Una maleta de clásicos
(Los inolvidables de la Literatura Infantil y Juvenil)

Textos de las ponencias presentadas en la mesa redonda "Una maleta de clásicos (Los inolvidables de la Literatura Infantil y Juvenil)", realizada durante la 14ª Feria del Libro Infantil y Juvenil (Buenos Aires, julio de 2003) con la coordinación de Sandra Comino. Ilustraciones de Ignacio Noé (Copyright 2003 Ignacio Noé, www.ignacionoe.com.ar), realizadas originalmente para La isla del tesoro, de Robert Louis Stevenson.

Foto de Esteban Valentino
Esteban Valentino

En el principio fue el comienzo

por Esteban Valentino

De chico no fui malo para los deportes. Era un buen jugador de fútbol, un más que aceptable jugador de básquet, me defendía al frontón, formaba parte del equipo de ajedrez de la escuela. De algunas acciones deportivas de aquellos años suelo tener memorias tenuemente orgullosas, con glorias seguramente engrandecidas por la neblina de los años, como aquella vez que perdíamos 4 a 3 al fútbol y faltaba un minuto. Me hicieron un lateral sobre la izquierda, la paré con el pecho y la crucé de zurda al ángulo más lejano del arquero para el empate agónico. Pero de todas mis lejanas hazañas en las lides físicas me quedo con aquella derrota al ping pong, en aquel torneo organizado por un emprendedor padre de mi barrio de Castelar Norte. No había rivales de importancia a la vista y la gran copa de plástico iba a pasar a engalanar mi cuarto en cuestión de minutos. La final era frente a un amigo mío al que había derrotado con amplitud en todos nuestros enfrentamientos previos. Un trámite. Una mera cuestión burocrática me separaba del trofeo al campeón. Hasta que vi el premio para el segundo. Una edición de la biblioteca Billiken, con tapas duras y rojas de El llamado de la selva, de Jack London. Yo había leído ya Colmillo Blanco y me había gustado mucho pero en cuanto vi la cara de Buck en el dibujo de la portada supe que ese perro y yo habíamos nacido para estar juntos y que ese era el premio que quería. Perdí fácil, 21-14, tanto como para no hacer evidente mi poca predisposición para la victoria y me fui corriendo a casa para empezar a conocer a Buck. No me equivoqué en mi intuición inicial. El llamado de la selva ha sido desde siempre uno de mis libros más amados. Hace poco, en un galpón de mi barrio actual, Victoria, dedicado a la venta de baratijas usadas, encontré una vieja edición de aquella espantosa colección Robin Hood, de tapas amarillas, ilustraciones indescifrablemente realistas y hojas que parecían venir con el color a viejo incorporado. No pude resistir la tentación de comprarlo. Me hubiera sentido un traidor si no lo hubiera hecho. Buck jamás me lo habría perdonado.

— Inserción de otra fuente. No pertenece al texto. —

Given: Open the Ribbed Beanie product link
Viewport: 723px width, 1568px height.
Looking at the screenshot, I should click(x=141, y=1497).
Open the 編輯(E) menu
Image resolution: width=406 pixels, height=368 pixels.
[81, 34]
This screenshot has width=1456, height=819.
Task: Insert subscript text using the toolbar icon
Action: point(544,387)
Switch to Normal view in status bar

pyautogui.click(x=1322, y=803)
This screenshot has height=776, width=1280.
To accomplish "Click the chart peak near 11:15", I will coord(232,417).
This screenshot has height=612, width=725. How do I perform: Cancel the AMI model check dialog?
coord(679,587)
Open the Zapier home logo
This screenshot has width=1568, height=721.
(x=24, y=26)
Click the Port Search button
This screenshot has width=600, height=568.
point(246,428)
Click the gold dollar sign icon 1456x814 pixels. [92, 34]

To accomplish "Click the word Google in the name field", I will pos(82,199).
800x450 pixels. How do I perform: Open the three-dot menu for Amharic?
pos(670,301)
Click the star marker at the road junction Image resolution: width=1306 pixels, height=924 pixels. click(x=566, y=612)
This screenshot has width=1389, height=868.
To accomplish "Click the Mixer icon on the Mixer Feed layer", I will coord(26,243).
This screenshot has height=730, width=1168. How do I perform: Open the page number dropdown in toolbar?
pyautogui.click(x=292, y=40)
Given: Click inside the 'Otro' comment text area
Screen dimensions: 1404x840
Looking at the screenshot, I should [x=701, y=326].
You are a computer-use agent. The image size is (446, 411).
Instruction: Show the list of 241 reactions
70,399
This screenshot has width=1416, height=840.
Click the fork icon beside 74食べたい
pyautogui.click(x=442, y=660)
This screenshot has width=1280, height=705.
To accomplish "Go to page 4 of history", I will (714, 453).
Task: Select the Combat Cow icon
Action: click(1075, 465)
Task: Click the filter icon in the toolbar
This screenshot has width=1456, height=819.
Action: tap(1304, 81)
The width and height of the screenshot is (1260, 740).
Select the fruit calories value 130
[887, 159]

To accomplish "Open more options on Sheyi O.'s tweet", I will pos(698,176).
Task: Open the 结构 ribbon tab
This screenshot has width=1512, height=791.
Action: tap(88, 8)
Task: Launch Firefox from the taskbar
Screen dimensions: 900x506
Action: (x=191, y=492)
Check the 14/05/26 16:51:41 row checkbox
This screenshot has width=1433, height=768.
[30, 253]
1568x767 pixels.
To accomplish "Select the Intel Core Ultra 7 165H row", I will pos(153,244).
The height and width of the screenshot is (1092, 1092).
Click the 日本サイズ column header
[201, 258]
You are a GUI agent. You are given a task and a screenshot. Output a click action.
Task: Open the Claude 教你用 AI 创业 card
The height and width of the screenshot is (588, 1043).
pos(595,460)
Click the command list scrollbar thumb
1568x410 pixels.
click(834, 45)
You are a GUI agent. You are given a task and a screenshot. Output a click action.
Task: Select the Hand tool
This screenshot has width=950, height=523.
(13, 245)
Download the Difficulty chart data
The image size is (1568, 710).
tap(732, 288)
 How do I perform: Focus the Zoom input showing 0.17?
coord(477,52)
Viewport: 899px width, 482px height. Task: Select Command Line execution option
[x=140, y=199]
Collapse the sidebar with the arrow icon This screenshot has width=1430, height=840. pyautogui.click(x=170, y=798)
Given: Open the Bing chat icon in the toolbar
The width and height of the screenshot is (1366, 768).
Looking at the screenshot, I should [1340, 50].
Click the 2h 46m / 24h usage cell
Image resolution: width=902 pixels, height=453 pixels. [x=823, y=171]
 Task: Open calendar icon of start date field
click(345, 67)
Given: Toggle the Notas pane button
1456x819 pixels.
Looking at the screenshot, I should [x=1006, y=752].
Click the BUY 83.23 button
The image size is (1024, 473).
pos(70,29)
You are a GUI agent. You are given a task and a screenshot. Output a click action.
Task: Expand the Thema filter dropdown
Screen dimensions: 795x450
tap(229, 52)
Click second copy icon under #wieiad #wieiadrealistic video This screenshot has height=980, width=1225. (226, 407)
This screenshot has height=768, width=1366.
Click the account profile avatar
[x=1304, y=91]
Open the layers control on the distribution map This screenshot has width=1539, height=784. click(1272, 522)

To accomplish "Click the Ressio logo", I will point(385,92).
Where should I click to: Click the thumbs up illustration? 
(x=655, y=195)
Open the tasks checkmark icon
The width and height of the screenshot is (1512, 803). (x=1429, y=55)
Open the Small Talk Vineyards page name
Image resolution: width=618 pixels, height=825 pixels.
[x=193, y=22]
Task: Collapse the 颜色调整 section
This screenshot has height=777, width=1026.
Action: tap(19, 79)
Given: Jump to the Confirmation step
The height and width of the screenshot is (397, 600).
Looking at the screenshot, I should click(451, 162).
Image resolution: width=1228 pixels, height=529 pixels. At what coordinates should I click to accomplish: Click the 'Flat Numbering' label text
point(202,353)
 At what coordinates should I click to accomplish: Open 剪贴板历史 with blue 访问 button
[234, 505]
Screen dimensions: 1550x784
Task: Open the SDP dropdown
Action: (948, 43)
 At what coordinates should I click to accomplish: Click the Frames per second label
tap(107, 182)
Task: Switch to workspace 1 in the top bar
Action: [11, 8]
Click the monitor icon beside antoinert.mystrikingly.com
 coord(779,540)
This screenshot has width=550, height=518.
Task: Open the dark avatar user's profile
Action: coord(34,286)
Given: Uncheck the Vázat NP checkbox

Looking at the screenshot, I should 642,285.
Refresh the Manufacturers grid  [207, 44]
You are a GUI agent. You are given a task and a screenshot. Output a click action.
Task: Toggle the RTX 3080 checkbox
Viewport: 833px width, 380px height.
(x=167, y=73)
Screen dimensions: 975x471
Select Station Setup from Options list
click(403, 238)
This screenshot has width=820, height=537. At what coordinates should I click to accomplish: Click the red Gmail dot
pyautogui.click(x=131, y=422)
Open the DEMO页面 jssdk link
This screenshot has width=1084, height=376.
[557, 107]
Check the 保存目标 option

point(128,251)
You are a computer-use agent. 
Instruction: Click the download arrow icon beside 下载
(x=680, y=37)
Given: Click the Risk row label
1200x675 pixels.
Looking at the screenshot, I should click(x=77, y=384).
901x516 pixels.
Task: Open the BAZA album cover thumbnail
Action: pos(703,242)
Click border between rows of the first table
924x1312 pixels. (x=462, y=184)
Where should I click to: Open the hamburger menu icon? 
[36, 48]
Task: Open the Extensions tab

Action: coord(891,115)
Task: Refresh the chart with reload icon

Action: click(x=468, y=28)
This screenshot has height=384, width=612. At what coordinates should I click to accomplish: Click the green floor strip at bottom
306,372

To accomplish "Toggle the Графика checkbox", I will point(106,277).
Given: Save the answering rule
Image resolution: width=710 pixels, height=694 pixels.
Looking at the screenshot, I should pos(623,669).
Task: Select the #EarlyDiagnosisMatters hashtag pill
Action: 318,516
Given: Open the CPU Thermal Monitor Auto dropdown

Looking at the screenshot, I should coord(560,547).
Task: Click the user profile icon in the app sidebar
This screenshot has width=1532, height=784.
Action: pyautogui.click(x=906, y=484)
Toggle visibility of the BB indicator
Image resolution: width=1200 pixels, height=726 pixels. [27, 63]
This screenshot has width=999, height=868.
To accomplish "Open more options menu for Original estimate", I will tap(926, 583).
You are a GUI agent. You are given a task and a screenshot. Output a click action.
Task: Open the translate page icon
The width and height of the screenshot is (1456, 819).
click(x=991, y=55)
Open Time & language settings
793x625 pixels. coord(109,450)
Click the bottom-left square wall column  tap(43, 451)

¿A qué viene este largo introito sobre mi mejor fracaso infantil? Sólo para confirmar una certeza: que aquellos primeros encuentros con la magia nos hacían mejores de lo que éramos, que finalmente la suma de todos ellos nos hicieron mejores de lo que somos. Años más tarde, cuando la dictadura se caía bajo el peso de sus propios crímenes pude esconder, muerto de miedo, a un compañero que había cometido el terrible delito de pensar que un mundo mejor era posible. También de esto estoy orgulloso. Pero tal vez pude actuar así porque mucho tiempo atrás, cuando era chico, decidí perder un partido de ping pong para meterme en las aventuras de un perro lobo.

Este comienzo me da pie precisamente para hablarles de lo que quería: los comienzos. De los comienzos de los libros que me maravillaron de chico y adolescente. Es que son los principios las partes que funcionan como la marca registrada de los libros inolvidables. Son esas primeras líneas las que nos atan inevitablemente a la historia que vendrá y que ya no nos sueltan hasta el final del último capítulo. Si no, recuerden este: "Canta, oh Musa, la cólera de Aquiles, cólera funesta que precipitó al Hades las almas de tantos hombres y que hizo de sus cuerpos presa de las aves de rapiña y así se cumplía la voluntad de Zeus". Homero nos dice de qué va a hablar y nos lo dice en forma terrible. Nos va a contar sobre una cólera y no nos miente. Las siguientes 300 páginas no hace más que narrarnos una furia. O este otro. "En un lugar de La Mancha, de cuyo nombre no quiero acordarme, no ha mucho tiempo que vivía un hidalgo de los de lanza en astillero, adarga antigua, rocín flaco y galgo corredor." O en nuestra más cercana geografía el tan mentado "aquí me pongo a cantar al compás de la vigüela" o el inolvidable "sí, pero ¿quién nos salvará del fuego sordo", maravilloso oxímoron con el que Julio nos atenaza a su Rayuela. Los comienzos son mucho más que los primeros renglones: son el primer encuentro con el milagro, la primera mirada con la mujer que nos salvará la vida... Yo estoy convencido que, como en nuestros respirares cotidianos, el verdadero pecado no es querer tocar de inmediato algo más que aquellos ojos que nos marcarán el porvenir, el verdadero pecado es seguir de largo. Así que, por orden de aparición seguramente incierta, vamos a recuperar aquellos comienzos amados.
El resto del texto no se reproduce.